Ancestry.com, which purchased the census images from NARA, received them at 12:01 a.m. on Monday morning and started uploading the images state by state. In addition to some U.S. territories, there were a few states fully uploaded on Monday. One that was "in process" was Pennsylvania. It was not until this morning that the Enumeration Districts for Pittsburgh were available. I'm finding the interface at Ancestry easier and faster to access than the interface at NARA.
I knew that my 5-year-old mother would be living in Pittsburgh, Pennsylvania, at 836 North Highland Avenue. There is no index yet, so in order to search, I had to know the Enumeration District of 69-260, which I had discovered last August. I had to look through almost all of the 32 images for this E.D. until I got to image 29, where I found them!

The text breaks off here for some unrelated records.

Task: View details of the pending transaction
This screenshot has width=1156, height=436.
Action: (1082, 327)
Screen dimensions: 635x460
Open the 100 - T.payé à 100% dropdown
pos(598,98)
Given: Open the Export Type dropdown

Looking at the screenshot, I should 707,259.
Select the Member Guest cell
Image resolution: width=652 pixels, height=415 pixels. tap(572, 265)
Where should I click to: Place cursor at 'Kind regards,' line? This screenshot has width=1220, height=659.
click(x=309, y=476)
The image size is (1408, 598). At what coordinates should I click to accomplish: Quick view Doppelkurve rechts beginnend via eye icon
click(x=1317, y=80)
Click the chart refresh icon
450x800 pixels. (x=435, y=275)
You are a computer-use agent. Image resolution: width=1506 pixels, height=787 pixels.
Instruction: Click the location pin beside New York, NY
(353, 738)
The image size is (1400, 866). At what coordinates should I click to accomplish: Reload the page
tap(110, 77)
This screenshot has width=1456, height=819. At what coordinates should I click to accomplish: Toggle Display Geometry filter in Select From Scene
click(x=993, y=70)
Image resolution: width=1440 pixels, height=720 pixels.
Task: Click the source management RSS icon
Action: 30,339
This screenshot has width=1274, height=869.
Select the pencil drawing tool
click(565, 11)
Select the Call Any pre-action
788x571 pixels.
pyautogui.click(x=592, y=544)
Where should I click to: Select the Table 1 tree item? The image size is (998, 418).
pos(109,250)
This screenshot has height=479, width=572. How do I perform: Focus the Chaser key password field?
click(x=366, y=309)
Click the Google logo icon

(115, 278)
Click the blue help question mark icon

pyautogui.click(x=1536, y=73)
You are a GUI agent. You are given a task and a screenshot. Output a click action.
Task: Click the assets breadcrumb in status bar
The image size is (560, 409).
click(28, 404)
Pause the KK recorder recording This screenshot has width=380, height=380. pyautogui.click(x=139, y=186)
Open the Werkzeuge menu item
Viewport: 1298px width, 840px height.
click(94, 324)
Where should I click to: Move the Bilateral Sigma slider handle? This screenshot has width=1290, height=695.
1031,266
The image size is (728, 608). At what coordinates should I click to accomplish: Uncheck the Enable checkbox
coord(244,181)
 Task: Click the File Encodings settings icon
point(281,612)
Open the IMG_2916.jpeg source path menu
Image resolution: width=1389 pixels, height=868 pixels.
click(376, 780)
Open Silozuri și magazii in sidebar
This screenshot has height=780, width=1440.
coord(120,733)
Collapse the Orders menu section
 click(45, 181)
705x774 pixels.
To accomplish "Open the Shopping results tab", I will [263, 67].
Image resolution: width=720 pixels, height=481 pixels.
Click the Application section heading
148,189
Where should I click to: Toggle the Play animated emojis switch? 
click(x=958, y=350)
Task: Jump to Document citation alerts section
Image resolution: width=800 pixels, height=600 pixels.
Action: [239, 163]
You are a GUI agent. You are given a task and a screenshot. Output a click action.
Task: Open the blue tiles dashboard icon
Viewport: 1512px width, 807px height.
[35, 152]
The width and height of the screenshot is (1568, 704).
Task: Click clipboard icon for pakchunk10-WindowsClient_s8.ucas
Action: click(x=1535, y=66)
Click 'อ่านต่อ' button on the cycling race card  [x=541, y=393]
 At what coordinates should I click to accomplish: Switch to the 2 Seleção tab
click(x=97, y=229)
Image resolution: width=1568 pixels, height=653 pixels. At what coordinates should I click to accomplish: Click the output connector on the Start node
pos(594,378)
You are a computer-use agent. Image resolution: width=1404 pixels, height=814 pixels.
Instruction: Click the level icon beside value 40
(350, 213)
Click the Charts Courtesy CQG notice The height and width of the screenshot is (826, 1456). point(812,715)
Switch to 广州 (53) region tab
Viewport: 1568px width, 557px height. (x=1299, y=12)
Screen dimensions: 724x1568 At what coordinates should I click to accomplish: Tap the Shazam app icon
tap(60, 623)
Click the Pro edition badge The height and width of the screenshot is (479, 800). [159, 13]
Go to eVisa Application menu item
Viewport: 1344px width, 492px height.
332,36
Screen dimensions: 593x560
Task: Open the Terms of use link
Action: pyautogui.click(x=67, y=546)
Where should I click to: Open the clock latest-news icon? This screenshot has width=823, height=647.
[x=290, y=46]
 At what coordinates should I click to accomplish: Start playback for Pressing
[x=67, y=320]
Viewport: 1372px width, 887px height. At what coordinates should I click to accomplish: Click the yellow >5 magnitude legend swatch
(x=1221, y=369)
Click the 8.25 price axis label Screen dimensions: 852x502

|1940 U.S. Census, Ward 11, Pittsburgh, Allegheny, Pennsylvania, Roll T627_3659, E.D. 69-260,|
page 15A, lines 35-40, household of Lowell Copeland.
[January 4, 2014, update: My mother re-read this post and noted that it was in 1954 that her parents had to go to court (she was a minor at the time, but was getting her first passport) to tell a judge that they had always called her Margot so could the name legally be changed for the passport application.]
Some interesting features of this census include:
Highest grade of school completed: Grandfather had (C4) four years of college and Grandmother had (H4) four years of High School.
Where the person was living five years previously: For Grandfather, Grandmother, and Margaret, it was "same house." (Needless to say, this field was left blank for children under the age of 5.)
Additional information about employment: Grandfather was employed as a Salesman in the Advertising industry. In this census, we find that in the previous week, he worked 48 hours. He was a "Wage/Salary Worker in Private Work" (PW in column 30) and made $3,000 working 52 weeks in 1939. The far right column indicates, no, he did not earn more than $50 in income other than wages or salaries.
Not a whole lot of new information, but this does give a bit of insight into my mother's family when she was a young child, just before they moved to a suburb just north of the city of Pittsburgh.